Here is Sideways in his vehicle mode, which takes the form of an approximation of the Audi R8 that was actually used in the movie; this is due to the licensing issues that Hasbro and Paramount dealt with back then. As far as how it represents the vehicle, it looks mostly fine. The crevises over the car are standard for the Moviefigures due to their more complex transformations, but while it's not on the same problems as Universe Ironhide, it's fairly broken up on the sides, which makes it somewhat hard to line the parts up due to the way some of the joints work on this guy.

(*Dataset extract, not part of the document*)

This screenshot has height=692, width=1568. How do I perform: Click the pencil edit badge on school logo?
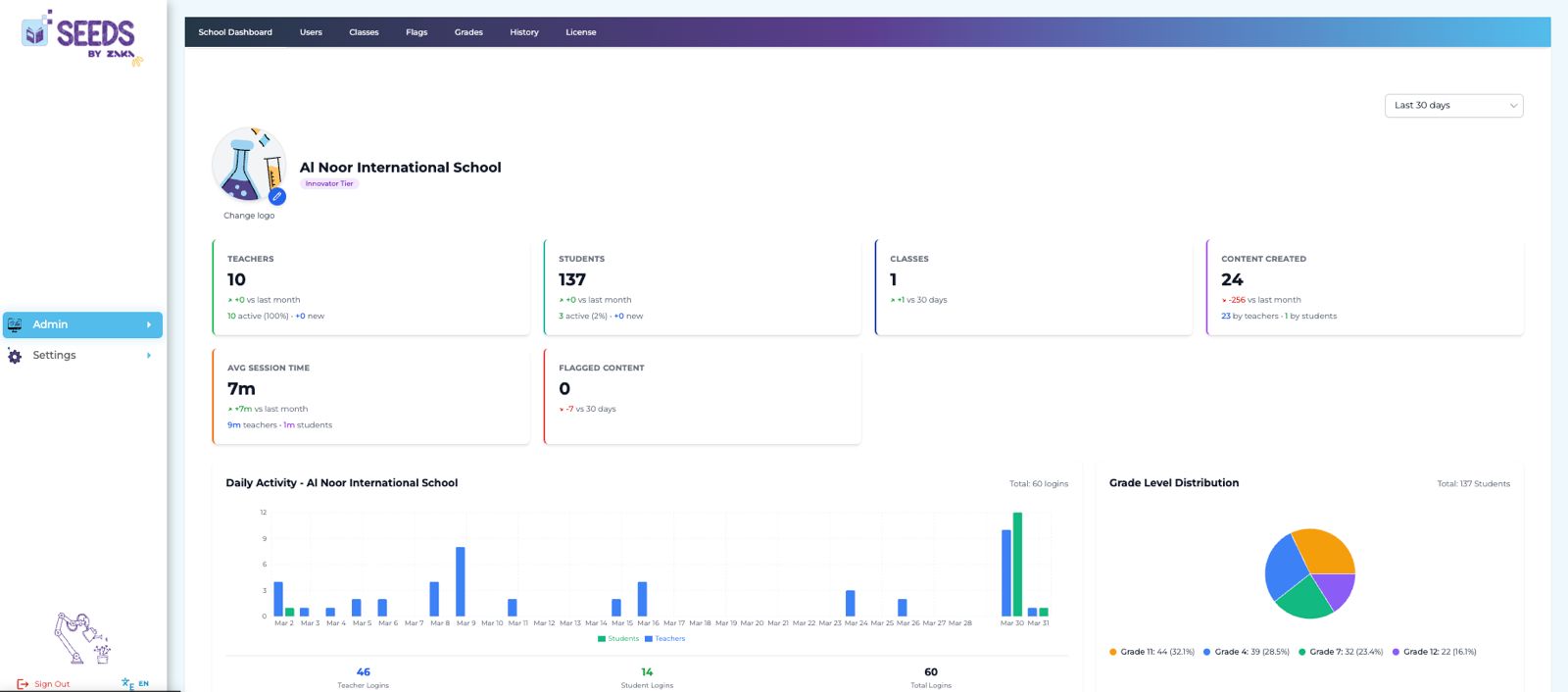[277, 196]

It's not entirely perfect, as he back looks like it wants to go in but it can't due to the precise nature of where you need to line up the fingers and thumb on both hands, but I've seen worse. That middle gray part reminds me of the Combiner Wars Dead End mold, with the unpaintable plastic used on the elbow joint. And yes, there is a difference between the snap-on tires and the pinned tires.
The weapon storage has the gun (based on the PS2/Wii video game) stay on the back of the car. Nothing too new.

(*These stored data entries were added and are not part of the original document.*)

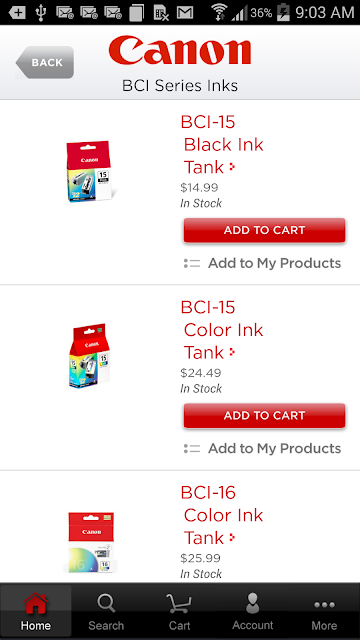This screenshot has height=640, width=360.
Task: Go back using the BACK button
Action: pyautogui.click(x=45, y=62)
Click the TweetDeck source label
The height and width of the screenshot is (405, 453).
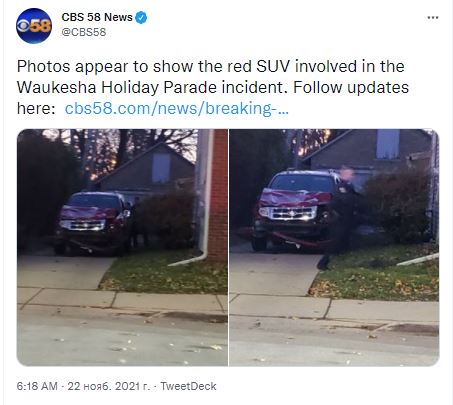tap(188, 386)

For a vehicle mode size comparison, here he is alongside Sideswipe, and in front of the two Sides are the Arcee triplets. The scale between the vehicles in question works fairly well; the Corvette Stingray and the Audi R8 are fairly low in terms of car height or profiles, so they look pretty good next to the bikes, which aren't that grossly oversized.

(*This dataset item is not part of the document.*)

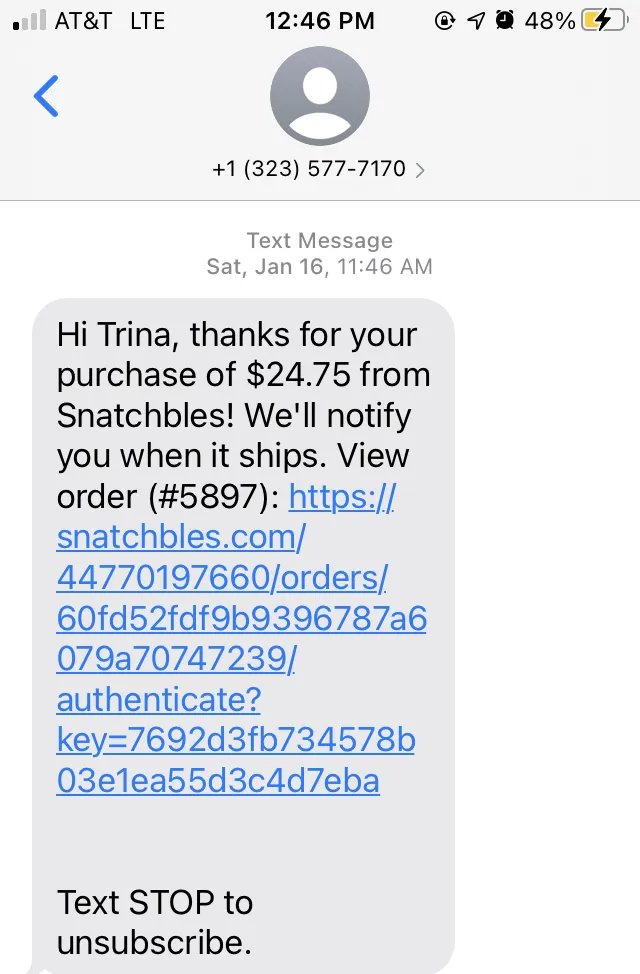Tap the LTE network indicator
This screenshot has width=640, height=974.
(148, 21)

You can recreate the times the Arcee Triplets tried to shoot Sideways down, but while we can't recreate the Twins' failed attempt at stopping him, we can at least have Sideswipe's path get cleared so he can show how he's damn good by slicing Sideways in two. You can't actually split him, but lifting the panel and jamming in the blade works.
Transformation is pretty similar to Barricade's, but with a few differences here and there: the hood becomes part of the backpack on Barry while the front of the car only breaks up on Sideways, the arms are made up from a majority of the vehicle's sides like on Sideways rather than including the windows as shown with Barricade. The winglets are made from parts of the doors rather than being faux parts, and the legs are much skinnier on Sideways due to them not integrating any vehicle parts. This results in a similar yet different approach to Barricade's design, which has even distribution even in spite of having long arms. Ot does help distinguish them, in a way similar to.any G1 Autobot Car with a hood chest, or the way TLK Hot Rod has more of a leaner build than Bumblebee's. His engineering does feel less effective than Barricades, kind of calling back to the way old Deluxes used to work. I like how the tires embed themselves into the arms, though.
Head sculpt is pretty silver, though the eyes are kind of hard to make out. They are there, though, and painted in red. His articulation consists of ball joints at the neck, shoulders, elbows, hips, and ankles (though no rockers), hinges at the fingers thumbs, and knees, and a swivel at the waist. His gun pegs in by sliding the fingers into it and solidifying the connection with the thumb. Don't know why it needs the 5mm port, but hey, this guy has a unique form of weapon storage! Massive W.
For a robot mode size comparison, here he is with Sideswipe and the triplets once again. He's pretty squat, contrasting the lean proportions that Sideswipe is known for. And it has been a complaint some fans initially seemed to have until it turned out the stock images made him seem hunched over. That being said, he is a pretty sid release in spite of his shortcomings. He hasn't impressed me as much as Galvatron did, but it's nice to see a new mold pop up after tons of attention to SS86 and Bumblebee.